To spur progress on this research challenge and in collaboration with DeepMind, we present the Deep Planning Network (PlaNet) agent, which learns a world model from image inputs only and successfully leverages it for planning. PlaNet solves a variety of image-based control tasks, competing with advanced model-free agents in terms of final performance while being 5000% more data efficient on average. We are additionally releasing the source code for the research community to build upon.
The PlaNet agent learning to solve a variety of continuous control tasks from images in 2000 attempts. Previous agents that do not learn a model of the environment often require 50 times as many attempts to reach comparable performance.
How PlaNet Works
In short, PlaNet learns a dynamics model given image inputs and efficiently plans with it to gather new experience. In contrast to previous methods that plan over images, we rely on a compact sequence of hidden or latent states. This is called a latent dynamics model: instead of directly predicting from one image to the next image, we predict the latent state forward. The image and reward at each step is then generated from the corresponding latent state. By compressing the images in this way, the agent can automatically learn more abstract representations, such as positions and velocities of objects, making it easier to predict forward without having to generate images along the way.
Learned Latent Dynamics Model: In a latent dynamics model, the information of the input images is integrated into the hidden states (green) using the encoder network (grey trapezoids). The hidden state is then projected forward in time to predict future images (blue trapezoids) and rewards (blue rectangle).
To learn an accurate latent dynamics model, we introduce:
  • A Recurrent State Space Model: A latent dynamics model with both deterministic and stochastic components, allowing to predict a variety of possible futures as needed for robust planning, while remembering information over many time steps.

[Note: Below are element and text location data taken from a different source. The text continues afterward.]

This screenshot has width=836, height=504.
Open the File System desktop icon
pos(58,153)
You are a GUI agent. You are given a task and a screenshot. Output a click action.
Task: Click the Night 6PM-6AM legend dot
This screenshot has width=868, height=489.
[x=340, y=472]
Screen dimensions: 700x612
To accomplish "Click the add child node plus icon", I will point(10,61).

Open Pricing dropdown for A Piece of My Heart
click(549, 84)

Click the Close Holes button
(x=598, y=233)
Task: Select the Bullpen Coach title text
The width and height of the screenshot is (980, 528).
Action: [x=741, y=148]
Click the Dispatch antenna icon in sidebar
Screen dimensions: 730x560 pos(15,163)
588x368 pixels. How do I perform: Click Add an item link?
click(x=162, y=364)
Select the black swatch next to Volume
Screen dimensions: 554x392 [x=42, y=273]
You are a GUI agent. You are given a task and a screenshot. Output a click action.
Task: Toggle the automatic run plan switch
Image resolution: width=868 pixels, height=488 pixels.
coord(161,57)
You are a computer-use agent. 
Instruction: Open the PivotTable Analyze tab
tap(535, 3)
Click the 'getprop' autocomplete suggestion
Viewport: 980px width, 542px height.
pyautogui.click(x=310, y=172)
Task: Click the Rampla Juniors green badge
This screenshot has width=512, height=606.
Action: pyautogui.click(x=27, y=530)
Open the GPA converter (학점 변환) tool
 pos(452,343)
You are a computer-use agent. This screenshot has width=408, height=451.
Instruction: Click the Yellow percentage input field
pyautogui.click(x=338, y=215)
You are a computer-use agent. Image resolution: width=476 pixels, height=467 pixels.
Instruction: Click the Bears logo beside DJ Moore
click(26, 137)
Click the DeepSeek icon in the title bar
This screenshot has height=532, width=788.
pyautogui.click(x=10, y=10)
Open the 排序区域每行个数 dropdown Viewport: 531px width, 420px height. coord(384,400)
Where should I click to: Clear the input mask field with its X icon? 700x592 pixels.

Our experiments indicate both components to be crucial for high planning performance.
  • A Latent Overshooting Objective: We generalize the standard training objective for latent dynamics models to train multi-step predictions, by enforcing consistency between one-step and multi-step predictions in latent space. This yields a fast and effective objective that improves long-term predictions and is compatible with any latent sequence model.
While predicting future images allows us teach the model, encoding and decoding images (trapezoids in the figure above) requires significant computation, which would slow down planning. However, planning in the compact latent state space is fast since we only need to predict future rewards, and not images, to evaluate an action sequence. For example, the agent can imagine how the position of a ball and its distance to the goal will change for certain actions, without having to visualize the scenario. This allows us to compare 10,000 imagined action sequences with a large batch size every time the agent chooses an action. We then execute the first action of the best sequence found and replan at the next step.
Planning in Latent Space: For planning, we encode past images (gray trapezoid) into the current hidden state (green). From there, we efficiently predict future rewards for multiple action sequences. Note how the expensive image decoder (blue trapezoid) from the previous figure is gone. We then execute the first action of the best sequence found (red box).
Compared to our preceding work on world models, PlaNet works without a policy network -- it chooses actions purely by planning, so it benefits from model improvements on the spot. For the technical details, check out our online research paper or the PDF version.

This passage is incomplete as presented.